Install Theano and CUDA Toolkit 7.5 on OSX
Following these steps you will have the following DNN environment in python 2.7 and OSX 10.1.4
CUDA Toolkit 7.5
The NVIDIA® CUDA® Toolkit provides a comprehensive development environment for C and C++ developers building GPU-accelerated applications. The CUDA Toolkit includes a compiler for NVIDIA GPUs, math libraries, and tools for debugging and optimizing the performance of your applications. You’ll also find programming guides, user manuals, API reference, and other documentation to help you get started quickly accelerating your application with GPUs.
cuDNN 5 Release Candidate
The NVIDIA CUDA® Deep Neural Network library (cuDNN) is a GPU-accelerated library of primitives for deep neural networks. cuDNN provides highly tuned implementations for standard routines such as forward and backward convolution, pooling, normalization, and activation layers. cuDNN is part of the NVIDIA Deep Learning SDK.
Theano
Theano is a Python library that allows you to define, optimize, and evaluate mathematical expressions involving multi-dimensional arrays efficiently. Theano features:
- tight integration with NumPy – Use numpy.ndarray in Theano-compiled functions.

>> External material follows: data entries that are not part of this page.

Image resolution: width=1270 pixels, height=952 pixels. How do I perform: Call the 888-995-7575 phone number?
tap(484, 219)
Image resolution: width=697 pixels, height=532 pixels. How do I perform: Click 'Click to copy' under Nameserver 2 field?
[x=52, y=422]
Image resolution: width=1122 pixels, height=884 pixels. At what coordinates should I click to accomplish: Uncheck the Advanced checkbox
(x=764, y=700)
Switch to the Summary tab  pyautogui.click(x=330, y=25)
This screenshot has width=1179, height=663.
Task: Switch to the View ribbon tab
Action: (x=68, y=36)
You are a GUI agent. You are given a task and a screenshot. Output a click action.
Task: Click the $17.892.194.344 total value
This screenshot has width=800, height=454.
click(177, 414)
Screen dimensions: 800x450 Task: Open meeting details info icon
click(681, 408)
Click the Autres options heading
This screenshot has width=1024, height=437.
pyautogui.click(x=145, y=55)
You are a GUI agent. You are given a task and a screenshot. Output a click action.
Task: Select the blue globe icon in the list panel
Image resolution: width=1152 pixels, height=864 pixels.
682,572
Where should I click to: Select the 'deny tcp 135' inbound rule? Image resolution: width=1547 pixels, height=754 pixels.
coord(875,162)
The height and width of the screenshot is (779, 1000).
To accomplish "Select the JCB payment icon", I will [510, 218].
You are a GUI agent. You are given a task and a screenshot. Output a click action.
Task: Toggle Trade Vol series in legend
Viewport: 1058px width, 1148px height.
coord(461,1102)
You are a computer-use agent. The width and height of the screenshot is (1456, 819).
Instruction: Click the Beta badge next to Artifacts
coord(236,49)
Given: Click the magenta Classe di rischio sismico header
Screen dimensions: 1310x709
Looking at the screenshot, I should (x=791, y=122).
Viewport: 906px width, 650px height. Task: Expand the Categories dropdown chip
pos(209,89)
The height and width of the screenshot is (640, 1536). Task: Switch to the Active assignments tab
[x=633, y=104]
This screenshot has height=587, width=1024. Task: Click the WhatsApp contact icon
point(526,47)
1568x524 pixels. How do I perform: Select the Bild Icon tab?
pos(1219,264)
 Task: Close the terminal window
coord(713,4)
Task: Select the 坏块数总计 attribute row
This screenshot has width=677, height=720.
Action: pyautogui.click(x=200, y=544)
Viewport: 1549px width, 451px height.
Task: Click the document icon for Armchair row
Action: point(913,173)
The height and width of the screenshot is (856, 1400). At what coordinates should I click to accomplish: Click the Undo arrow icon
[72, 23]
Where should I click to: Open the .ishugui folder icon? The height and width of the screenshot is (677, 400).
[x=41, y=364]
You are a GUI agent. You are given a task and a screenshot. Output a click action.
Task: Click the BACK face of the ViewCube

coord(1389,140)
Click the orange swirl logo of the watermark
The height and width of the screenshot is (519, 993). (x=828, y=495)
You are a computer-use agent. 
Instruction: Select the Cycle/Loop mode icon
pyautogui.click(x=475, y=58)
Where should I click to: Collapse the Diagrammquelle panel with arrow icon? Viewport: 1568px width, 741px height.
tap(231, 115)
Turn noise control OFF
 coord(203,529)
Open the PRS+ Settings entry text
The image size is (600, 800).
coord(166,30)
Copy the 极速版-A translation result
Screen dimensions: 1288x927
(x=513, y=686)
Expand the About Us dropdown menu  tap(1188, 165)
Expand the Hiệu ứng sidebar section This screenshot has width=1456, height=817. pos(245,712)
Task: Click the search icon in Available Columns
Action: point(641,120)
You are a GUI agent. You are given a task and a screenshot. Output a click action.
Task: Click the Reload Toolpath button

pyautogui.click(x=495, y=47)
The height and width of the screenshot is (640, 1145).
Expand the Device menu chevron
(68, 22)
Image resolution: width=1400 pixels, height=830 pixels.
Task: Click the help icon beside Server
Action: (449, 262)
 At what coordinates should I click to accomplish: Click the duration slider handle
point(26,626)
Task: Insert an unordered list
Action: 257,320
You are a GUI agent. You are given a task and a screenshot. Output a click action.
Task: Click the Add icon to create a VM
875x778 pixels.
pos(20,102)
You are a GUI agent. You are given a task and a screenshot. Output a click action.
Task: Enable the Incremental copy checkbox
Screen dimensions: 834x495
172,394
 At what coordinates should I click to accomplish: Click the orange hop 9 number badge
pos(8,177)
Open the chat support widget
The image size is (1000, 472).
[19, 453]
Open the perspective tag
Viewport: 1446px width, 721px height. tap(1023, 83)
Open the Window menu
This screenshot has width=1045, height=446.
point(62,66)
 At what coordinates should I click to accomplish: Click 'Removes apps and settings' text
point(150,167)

- transparent use of a GPU – Perform data-intensive calculations up to 140x faster than with CPU.(float32 only)
- efficient symbolic differentiation – Theano does your derivatives for function with one or many inputs.
- speed and stability optimizations – Get the right answer for
log(1+x)
even whenx
is really tiny. - dynamic C code generation – Evaluate expressions faster.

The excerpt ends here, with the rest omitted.